Dataset excerpts:
..............................

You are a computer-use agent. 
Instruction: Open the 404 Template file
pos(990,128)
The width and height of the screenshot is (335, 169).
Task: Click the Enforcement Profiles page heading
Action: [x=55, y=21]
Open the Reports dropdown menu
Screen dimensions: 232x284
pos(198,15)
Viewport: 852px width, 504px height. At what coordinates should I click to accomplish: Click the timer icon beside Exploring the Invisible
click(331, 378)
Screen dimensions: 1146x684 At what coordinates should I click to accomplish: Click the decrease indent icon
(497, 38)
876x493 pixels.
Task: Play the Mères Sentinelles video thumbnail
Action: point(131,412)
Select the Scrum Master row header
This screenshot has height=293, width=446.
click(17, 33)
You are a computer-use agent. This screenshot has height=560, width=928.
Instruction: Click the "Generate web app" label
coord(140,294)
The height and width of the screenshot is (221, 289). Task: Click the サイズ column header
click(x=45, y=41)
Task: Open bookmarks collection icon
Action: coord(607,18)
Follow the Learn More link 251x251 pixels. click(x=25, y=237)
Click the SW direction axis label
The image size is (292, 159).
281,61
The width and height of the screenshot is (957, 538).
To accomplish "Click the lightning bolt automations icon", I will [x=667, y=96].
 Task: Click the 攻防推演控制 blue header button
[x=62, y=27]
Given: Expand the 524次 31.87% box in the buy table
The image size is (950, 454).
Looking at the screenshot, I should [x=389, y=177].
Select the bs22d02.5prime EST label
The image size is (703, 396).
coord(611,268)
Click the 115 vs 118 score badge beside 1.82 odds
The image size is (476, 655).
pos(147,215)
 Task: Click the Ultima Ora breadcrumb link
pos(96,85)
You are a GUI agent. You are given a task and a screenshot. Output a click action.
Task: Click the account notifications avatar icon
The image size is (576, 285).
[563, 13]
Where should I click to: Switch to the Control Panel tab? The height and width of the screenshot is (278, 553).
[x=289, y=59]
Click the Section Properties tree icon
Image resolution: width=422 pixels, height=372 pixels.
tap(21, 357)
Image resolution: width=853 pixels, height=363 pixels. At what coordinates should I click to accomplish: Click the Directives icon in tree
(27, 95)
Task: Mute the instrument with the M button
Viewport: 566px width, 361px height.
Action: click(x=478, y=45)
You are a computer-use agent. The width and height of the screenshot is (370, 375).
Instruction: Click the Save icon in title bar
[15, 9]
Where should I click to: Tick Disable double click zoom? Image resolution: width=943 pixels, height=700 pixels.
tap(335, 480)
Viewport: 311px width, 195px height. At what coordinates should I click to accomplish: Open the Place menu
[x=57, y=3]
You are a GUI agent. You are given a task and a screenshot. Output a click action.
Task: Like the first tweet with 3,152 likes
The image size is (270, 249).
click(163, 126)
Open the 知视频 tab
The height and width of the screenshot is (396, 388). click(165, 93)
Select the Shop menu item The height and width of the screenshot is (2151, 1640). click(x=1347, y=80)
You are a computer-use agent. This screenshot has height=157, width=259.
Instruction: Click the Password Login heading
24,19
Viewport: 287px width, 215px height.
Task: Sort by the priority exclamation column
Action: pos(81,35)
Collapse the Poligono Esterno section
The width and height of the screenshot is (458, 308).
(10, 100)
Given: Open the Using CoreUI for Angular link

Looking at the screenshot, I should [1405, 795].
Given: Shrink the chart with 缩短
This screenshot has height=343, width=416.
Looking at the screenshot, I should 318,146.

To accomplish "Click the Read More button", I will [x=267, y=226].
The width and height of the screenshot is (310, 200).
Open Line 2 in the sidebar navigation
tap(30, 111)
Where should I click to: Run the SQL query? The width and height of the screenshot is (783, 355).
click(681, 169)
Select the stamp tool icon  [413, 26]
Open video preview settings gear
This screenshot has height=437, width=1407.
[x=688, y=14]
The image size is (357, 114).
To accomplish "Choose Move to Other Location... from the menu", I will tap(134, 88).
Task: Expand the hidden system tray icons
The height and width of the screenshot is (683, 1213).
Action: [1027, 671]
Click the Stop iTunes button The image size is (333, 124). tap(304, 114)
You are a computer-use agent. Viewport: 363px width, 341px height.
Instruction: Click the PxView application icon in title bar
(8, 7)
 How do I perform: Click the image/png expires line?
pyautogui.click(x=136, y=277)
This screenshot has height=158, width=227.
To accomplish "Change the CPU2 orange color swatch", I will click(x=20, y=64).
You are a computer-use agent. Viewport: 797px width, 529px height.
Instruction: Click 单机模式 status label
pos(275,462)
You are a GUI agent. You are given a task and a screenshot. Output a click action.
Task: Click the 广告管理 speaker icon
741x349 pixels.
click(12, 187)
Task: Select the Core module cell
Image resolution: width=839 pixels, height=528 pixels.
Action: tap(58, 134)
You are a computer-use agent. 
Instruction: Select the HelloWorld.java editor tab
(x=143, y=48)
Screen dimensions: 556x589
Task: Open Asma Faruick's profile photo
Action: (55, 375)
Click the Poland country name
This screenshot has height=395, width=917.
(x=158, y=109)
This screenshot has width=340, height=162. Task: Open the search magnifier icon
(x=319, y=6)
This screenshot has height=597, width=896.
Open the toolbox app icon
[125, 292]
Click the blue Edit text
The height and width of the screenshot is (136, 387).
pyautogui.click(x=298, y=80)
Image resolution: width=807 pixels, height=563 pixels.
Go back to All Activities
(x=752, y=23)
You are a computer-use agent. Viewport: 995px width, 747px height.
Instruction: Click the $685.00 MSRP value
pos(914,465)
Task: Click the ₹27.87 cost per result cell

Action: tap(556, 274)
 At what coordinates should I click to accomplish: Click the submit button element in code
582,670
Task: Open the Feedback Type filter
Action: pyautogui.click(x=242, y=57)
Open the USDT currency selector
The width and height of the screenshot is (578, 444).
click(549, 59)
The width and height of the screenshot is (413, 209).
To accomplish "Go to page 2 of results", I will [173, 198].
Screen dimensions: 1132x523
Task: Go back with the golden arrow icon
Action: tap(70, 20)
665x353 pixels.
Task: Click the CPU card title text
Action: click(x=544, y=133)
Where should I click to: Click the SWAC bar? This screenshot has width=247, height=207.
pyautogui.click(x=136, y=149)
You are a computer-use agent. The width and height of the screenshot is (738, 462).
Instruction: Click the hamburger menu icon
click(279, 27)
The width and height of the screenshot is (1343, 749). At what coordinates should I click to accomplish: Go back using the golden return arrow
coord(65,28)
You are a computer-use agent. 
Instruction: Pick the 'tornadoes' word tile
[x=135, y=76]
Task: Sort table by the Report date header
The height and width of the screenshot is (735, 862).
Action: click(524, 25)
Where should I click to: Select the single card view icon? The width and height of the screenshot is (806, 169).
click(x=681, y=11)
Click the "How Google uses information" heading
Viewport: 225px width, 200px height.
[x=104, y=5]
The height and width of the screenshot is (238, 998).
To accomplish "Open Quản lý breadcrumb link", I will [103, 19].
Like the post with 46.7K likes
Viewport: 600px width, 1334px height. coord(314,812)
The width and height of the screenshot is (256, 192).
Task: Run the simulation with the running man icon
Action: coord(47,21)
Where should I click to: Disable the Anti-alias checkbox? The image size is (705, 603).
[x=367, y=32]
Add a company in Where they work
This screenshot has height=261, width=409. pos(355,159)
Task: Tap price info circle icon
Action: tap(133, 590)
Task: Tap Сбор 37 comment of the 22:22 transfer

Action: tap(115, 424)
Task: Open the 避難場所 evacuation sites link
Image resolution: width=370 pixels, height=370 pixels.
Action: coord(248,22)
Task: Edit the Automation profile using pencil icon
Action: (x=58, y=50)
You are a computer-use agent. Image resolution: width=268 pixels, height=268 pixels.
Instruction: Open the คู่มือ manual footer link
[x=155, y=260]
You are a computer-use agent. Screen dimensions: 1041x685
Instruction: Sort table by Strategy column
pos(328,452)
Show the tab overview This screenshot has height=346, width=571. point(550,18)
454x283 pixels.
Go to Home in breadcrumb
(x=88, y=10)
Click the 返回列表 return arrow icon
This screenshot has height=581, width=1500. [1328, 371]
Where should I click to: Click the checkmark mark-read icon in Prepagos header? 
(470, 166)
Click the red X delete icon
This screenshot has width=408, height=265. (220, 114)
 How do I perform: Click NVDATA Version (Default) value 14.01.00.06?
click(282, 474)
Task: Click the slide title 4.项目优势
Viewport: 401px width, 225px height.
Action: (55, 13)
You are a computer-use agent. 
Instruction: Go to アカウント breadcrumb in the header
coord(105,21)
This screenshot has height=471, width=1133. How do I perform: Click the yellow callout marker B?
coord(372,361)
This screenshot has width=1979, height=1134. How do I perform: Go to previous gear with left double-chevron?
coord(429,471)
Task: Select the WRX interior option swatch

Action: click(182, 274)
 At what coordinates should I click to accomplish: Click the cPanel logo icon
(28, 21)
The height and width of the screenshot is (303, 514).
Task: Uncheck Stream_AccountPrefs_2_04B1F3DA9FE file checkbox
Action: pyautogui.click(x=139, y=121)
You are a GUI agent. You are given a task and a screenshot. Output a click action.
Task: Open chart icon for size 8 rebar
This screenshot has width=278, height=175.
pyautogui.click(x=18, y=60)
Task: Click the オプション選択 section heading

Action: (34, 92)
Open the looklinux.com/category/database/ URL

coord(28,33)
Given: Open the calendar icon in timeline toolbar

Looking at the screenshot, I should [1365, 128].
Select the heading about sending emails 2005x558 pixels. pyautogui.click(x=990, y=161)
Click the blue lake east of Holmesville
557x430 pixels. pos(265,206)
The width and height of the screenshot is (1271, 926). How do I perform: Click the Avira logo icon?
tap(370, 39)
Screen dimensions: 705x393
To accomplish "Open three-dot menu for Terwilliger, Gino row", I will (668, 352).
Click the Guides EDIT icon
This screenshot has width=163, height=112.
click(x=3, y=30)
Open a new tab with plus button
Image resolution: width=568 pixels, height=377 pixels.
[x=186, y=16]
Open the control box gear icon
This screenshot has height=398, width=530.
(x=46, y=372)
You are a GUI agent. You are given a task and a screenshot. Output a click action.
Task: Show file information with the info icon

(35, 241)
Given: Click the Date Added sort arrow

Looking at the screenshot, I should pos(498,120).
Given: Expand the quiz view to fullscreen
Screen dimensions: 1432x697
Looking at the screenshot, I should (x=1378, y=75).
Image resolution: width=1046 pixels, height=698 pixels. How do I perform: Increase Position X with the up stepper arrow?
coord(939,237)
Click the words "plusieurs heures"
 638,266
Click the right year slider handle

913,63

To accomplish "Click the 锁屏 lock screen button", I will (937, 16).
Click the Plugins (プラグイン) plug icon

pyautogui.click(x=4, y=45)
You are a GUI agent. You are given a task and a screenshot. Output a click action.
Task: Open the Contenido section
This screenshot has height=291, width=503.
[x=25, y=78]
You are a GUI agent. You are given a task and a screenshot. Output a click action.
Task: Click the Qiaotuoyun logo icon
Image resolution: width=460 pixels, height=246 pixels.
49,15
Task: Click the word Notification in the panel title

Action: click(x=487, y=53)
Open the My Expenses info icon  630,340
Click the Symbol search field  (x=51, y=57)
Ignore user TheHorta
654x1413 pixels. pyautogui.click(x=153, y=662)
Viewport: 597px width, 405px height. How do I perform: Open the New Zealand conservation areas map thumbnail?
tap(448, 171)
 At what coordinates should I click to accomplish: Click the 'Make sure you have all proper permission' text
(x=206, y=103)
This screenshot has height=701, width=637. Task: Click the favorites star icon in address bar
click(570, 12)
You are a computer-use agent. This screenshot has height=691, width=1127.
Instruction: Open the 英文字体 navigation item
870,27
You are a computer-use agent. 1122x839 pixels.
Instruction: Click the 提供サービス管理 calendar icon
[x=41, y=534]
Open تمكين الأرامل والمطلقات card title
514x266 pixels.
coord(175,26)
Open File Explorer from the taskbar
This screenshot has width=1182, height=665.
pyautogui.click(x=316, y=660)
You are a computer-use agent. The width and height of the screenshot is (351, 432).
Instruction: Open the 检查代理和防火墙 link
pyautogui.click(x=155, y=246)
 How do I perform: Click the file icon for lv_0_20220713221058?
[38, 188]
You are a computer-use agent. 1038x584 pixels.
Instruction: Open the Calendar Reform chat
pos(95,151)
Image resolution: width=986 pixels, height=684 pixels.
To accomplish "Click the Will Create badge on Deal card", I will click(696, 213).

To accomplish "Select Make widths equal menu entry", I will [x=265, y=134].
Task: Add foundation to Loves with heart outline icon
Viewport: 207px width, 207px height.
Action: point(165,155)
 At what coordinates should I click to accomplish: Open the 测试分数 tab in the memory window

..............................

> _Prompt_:
Give the number of lines above that hold the word "chart", and nothing more.

> _Result_:
2